begin

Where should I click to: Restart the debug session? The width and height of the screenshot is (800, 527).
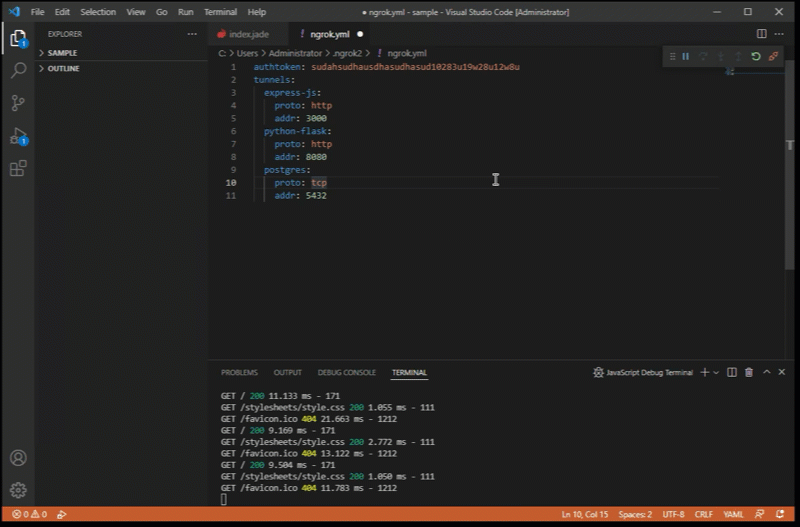click(x=756, y=57)
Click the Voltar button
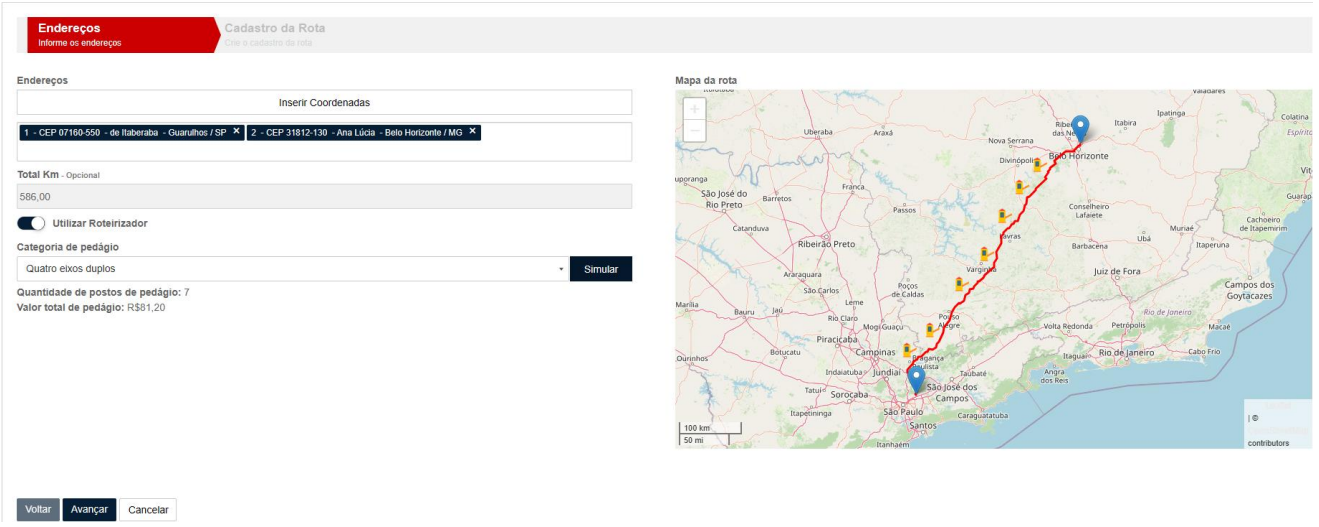This screenshot has height=527, width=1319. pyautogui.click(x=38, y=510)
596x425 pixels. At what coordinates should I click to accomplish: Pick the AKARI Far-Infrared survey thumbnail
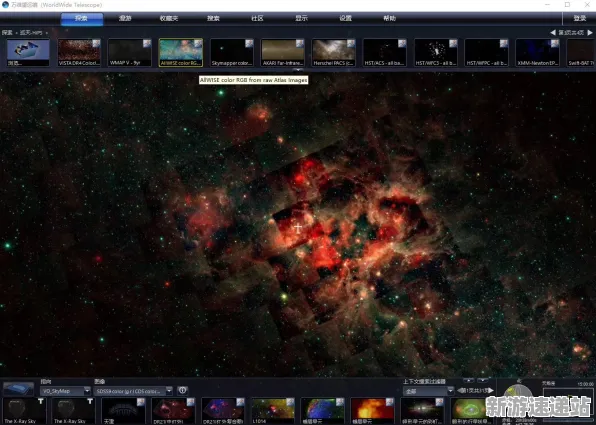283,53
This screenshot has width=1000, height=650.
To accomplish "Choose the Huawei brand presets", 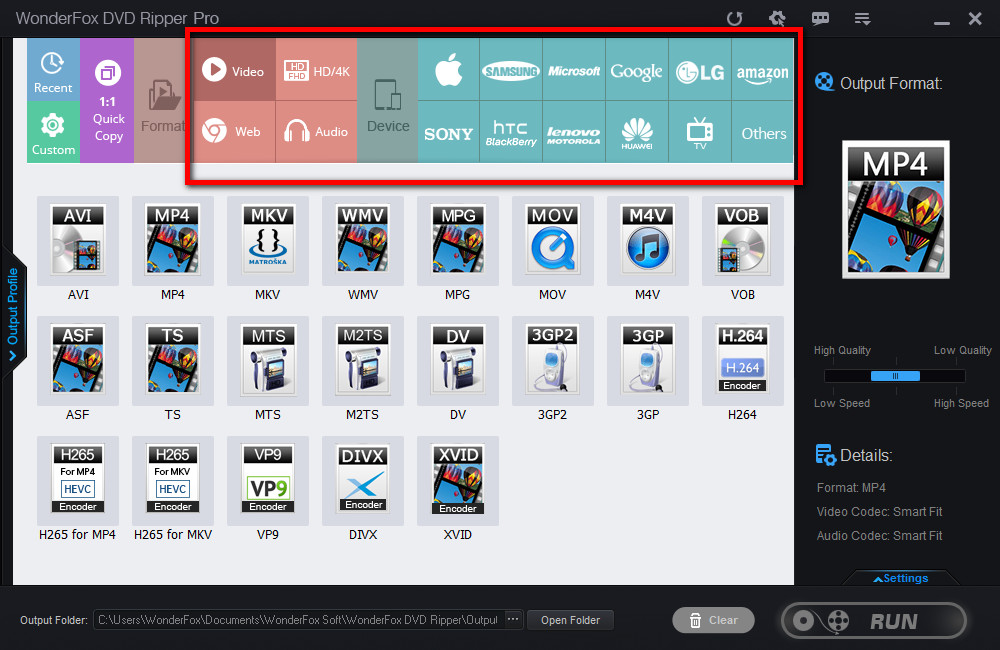I will (636, 131).
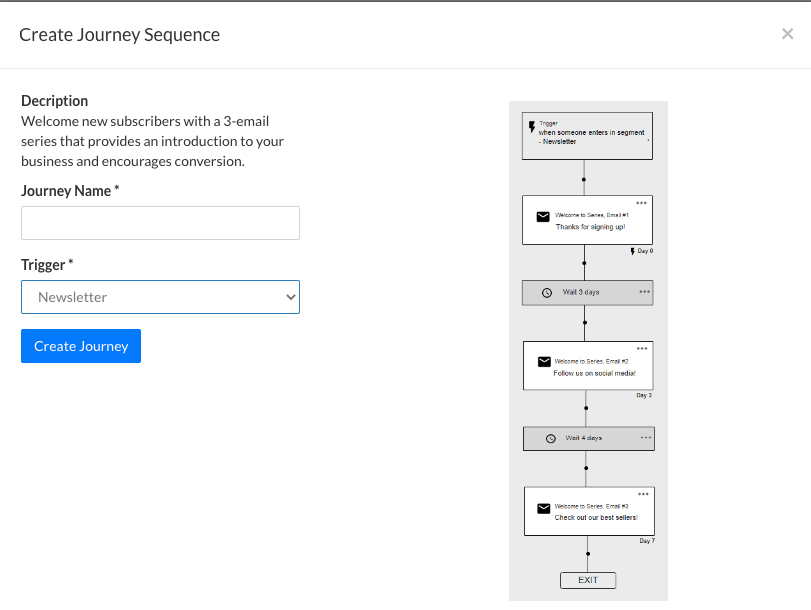
Task: Click the lightning Trigger icon on the trigger node
Action: point(532,124)

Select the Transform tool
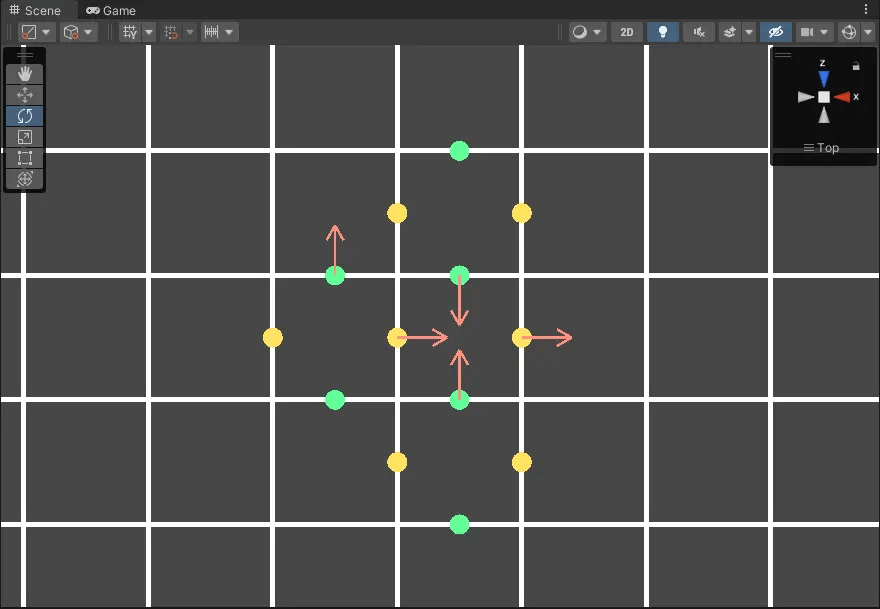25,179
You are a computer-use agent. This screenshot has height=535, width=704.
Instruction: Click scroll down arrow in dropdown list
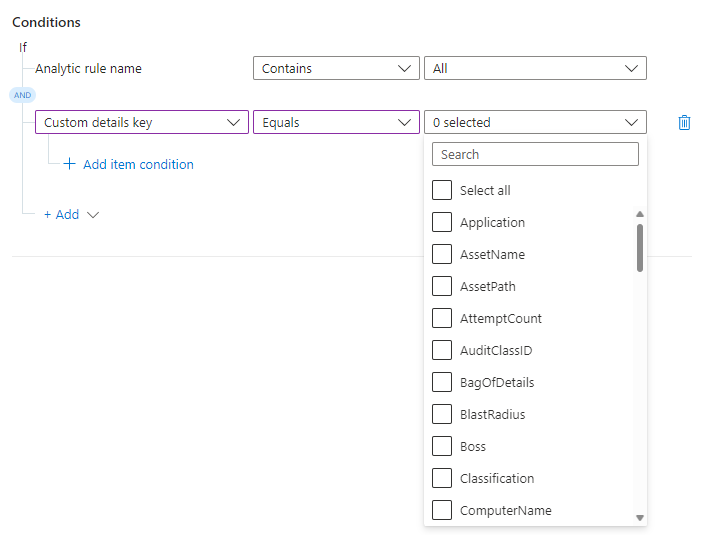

end

■ Exercise goal ■
Lay out everything from the line containing "Select the Transform tool" down to the end of the data above as a Markdown table with two columns, Row and Line. Number each row, and omit blank lines and the pictures.

■ Result of this task ■
| Row | Line |
|---|---|
| 1 | Select the Transform tool |
| 2 | 25,179 |
| 3 | You are a computer-use agent. This screenshot has height=535, width=704. |
| 4 | Instruction: Click scroll down arrow in dropdown list |